From the listing below, copy each line that contains the word "Task".

## DATA FOR THIS EXERCISE
◇ ◇ ◇ ◇ ◇

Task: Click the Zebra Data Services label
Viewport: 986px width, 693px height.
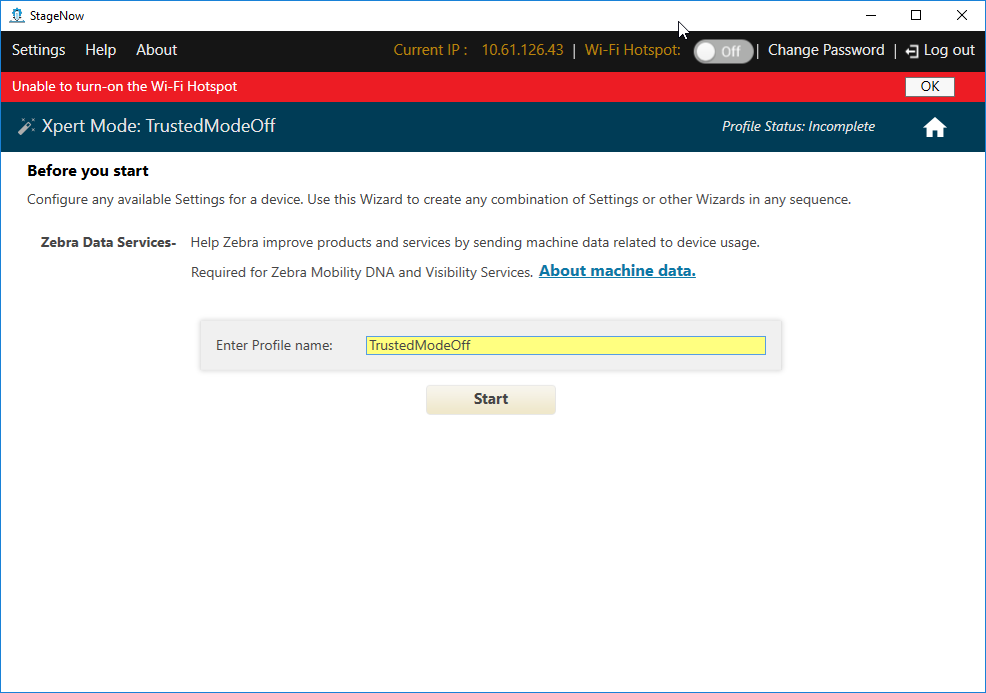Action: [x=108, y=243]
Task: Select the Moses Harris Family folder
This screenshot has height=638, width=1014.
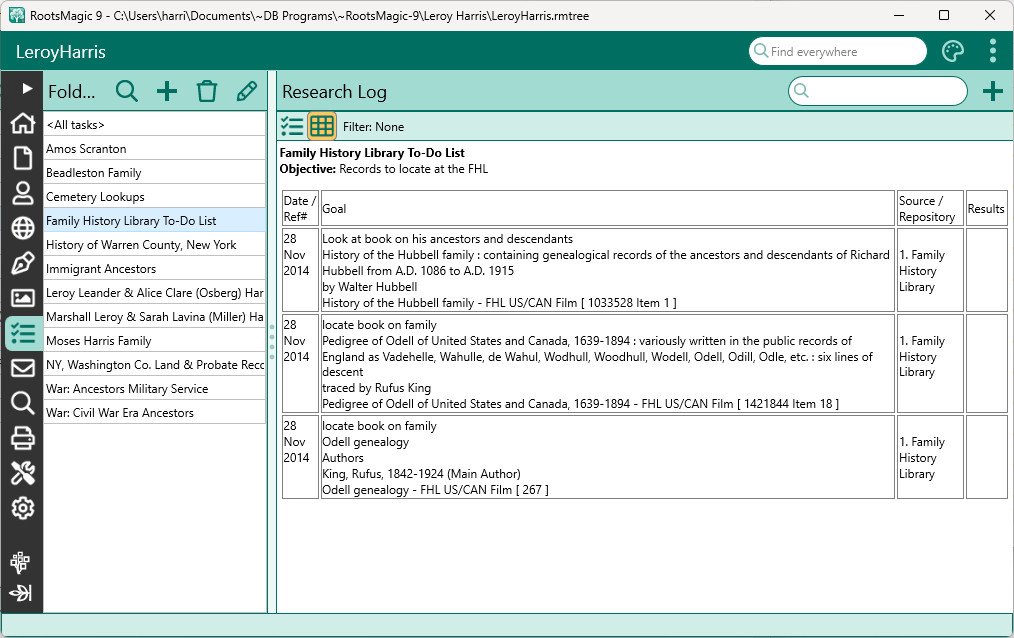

◇ ◇ ◇ ◇ ◇

## RESPONSE AREA
Task: Click the Zebra Data Services label
Task: Select the Moses Harris Family folder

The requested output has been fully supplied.